Réponse de le 01/07/2013 à 15:12 :
ah la jalousie !! Vous ne le connaissez pas vous jugez il a peut être juste du talent ca arrive aussi Si il aide des sociétés a sortir de terre c est tout sauf brasser de l air à mon sens
a écrit le 19/06/2013 à 11:47 :
Il a fait quoi exactement ? (à part gagner le juste prix ...)

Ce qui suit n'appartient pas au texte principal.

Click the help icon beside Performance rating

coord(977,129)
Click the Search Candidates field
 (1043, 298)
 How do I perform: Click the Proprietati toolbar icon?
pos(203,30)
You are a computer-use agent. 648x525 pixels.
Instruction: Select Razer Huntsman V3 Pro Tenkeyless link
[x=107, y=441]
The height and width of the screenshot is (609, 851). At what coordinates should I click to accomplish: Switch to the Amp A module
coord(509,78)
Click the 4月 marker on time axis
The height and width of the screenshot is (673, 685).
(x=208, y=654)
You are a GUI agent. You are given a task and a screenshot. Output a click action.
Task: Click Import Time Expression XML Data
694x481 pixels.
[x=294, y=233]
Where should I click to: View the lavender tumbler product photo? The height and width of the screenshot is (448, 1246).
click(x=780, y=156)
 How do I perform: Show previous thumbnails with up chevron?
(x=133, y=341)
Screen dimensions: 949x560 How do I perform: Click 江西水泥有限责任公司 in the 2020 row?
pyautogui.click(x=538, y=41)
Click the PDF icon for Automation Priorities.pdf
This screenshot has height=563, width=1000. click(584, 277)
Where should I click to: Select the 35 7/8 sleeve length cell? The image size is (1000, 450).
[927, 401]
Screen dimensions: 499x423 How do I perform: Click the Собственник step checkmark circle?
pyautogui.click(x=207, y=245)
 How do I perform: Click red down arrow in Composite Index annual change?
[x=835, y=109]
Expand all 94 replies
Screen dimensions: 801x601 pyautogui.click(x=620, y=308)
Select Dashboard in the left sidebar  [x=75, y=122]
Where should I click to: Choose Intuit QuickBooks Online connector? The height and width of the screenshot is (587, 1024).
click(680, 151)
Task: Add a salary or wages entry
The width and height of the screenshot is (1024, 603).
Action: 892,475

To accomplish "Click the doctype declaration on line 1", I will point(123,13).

a écrit le 19/06/2013 à 11:21 :
il n'a pas fait l'ENA donc aucune chance qu'il réussisse en France
a écrit le 18/06/2013 à 20:08 :
C'est le fils de qui ?
Réponse de le 18/06/2013 à 20:41 :
Il a été embauché. A lui de faire ses preuves maintenant. Pourquoi faire confiance à un jeune? Sans doute parce que les seniors devinent qu'ils sont restés trop rationnel face à l'effet de masse de l'économie numérique, et aussi parce qu'ils ont conscience que ce n'est plus tout à fait leur monde, leurs rêves d'ado ne sont plus les rêves des ados. Donc cela a un sens pour une société de capital risque de tester les résultats d'un junior.
a écrit le 18/06/2013 à 19:39 :
C'est très bien. On est heureux pour lui. Mais tout cela ne se passe pas en France, donc ...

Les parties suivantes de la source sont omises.